The Good Friday agreement is an agreement between the British and Irish governments and the main political parties of Northern Ireland, reached at Stormont Castle, Belfast, on Good Friday (10 April) 1998, and passed by public referenda in Northern Ireland and the Irish Republic on 22 May 1998, setting out proposals for the securing of peace in Northern Ireland.
a good horse cannot be of a bad colour colour is not an indicator of a horse's quality; saying recorded from the early 17th century.
the good is the enemy of the best the best is not achieved if one is ready to settle for what is good, but still of the second rank. (Compare the reverse saying, the best is the enemy of the good.) The saying is recorded from the early 20th century.
a good Jack makes a good Jill used of the effect of a husband on his wife; saying recorded from the early 17th century.
good men are scarce often used as a humorous commendation; saying recorded from the early 17th century.
good ol' boy in the US, a (typically white) male from the Southern States of America, regarded as one of a group conforming to a social and cultural masculine stereotype.
Good Shepherd a name for Jesus Christ, with allusion to John 10:16 (see also shepherd).
good wine needs no bush there is no need to advertise or boast about something of good quality as people will always discover its merits; the expression refers to the fact that a bunch of ivy was formerly the sign of a vintner's shop. The saying is recorded from the early 15th century.

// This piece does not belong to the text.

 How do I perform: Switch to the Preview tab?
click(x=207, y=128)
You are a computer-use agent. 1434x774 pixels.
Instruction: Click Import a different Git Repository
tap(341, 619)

he is a good dog who goes to church good character is shown by moral custom and practice; the saying is recorded from the early 19th century.
if you can't be good, be careful proverbial saying, early 20th century, often used as a humorous warning. The same idea is found in 11th-century Latin, si non caste tamen caute, and Robert Brunne's Handlyng Synne (1303) has, ‘The apostle seyth thys autoryte [dictum], ‘.Gyf thou be nat chaste, be thou pryue [secret].’. ’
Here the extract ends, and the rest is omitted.